Hürriyet'in haberine göre, dinleme kayıtlarının birinde Digitürk’ün satışına ilişkin iki işadamı arasındaki pazarlığa yer veriliyor. İşadamı A.T. ile F.S. arasındaki görüşmede, ihaleye girilmesi halinde bunun bazı gazetelerde haberinin yapılacağına ilişkin tehdide yer veriliyor.
Hemen ardından yayınlanan ses kaydında ise işadamı A.T. bu kez işadamı E.T. ile görüşüyor. Bu görüşme, MİT’in geçmişe dönük Türkiye genelinde bütün görüşmeleri kayıt altına aldığı şüphesini doğuruyor. 5 dakika 54 saniyelik kayıtta, F.S.’nin A.T.’nin Telekom ihalesine girmemeleri yönündeki geçmiş tarihli telefon görüşme kayıtlarının MİT’ten istenildiği iddia ediliyor. Söz konusu ses kaydında E.T., “MİT’ten şey geldi mi” sorusunu A.T.’ye yöneltiyor.
Bir başka ses kaydında ise AK Partili bir yönetici ile Başbakanlık bürokratı arasındaki diyaloga yer veriliyor. İki isim konuşmalarında Sayıştay raporlarından şikayet ediyorlar. Kamunun harcamalarını kontrol eden kurum olan Sayıştay’ın hazırladığı raporların Meclis’e gelmesi durumunda “AKP’nin duman olacağını” söylüyorlar.

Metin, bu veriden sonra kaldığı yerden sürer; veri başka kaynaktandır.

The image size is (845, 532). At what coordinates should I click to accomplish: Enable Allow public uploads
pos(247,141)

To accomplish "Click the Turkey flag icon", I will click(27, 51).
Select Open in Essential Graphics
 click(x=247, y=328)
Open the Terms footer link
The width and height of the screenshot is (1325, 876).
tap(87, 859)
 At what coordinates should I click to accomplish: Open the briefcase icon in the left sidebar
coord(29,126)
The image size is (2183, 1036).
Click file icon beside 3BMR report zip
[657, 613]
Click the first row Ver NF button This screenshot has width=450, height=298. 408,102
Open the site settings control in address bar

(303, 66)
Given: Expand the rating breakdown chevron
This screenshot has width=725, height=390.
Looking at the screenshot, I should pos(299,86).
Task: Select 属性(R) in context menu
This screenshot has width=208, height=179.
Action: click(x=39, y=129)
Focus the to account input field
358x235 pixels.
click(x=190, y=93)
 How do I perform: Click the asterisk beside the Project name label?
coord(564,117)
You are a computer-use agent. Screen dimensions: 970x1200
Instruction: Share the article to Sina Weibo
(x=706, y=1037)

Sayıştay’daki Ak Parti’ye yakın isimlerin AKP’yi zor durumda bırakan uygulamalara bürokratik taassup nedeniyle direnmemesinden yakınan AK Partili yöneticinin, “Hepsi bizim adamımız hepsi” sözleri dikkat çekiyor. AK Partili yönetici, konuşmanın sonraki bölümlerinde de Başbakanlık bürokratından Sayıştay Başkanı’na Başbakan’ın randevu vermemesini istiyor.
Youtube’a düşen bir başka ses kaydında ise rüşvet soruşturması nedeniyle tutuklandıktan sonra itiraz üzerine serbest bırakılan İranlı işadamı Reza Zarrab ile çalışanı Abdullah Happani arasında geçtiği iddia edilen telefon konuşmasına yer veriliyor. Bu kayıtta bir bakanın kendisine gönderilen rüşvetin 10 milyon Euro eksik olduğunu söylediği öne sürülüyor. Konuşmanın devamında Zarrab’ın adamının bir banka genel müdürüne de 2 milyon Euro verdiği belirtiliyor.
Bir başka ses kaydında Başbakan Tayyip Erdoğan ile oğlu Bilal Erdoğan arasında geçtiği öne sürülen konuşmaya yer veriliyor. Bu konuşmada da gelişmelerin gazetelerde nasıl yansıtılması gerektiği üzerinde duruluyor.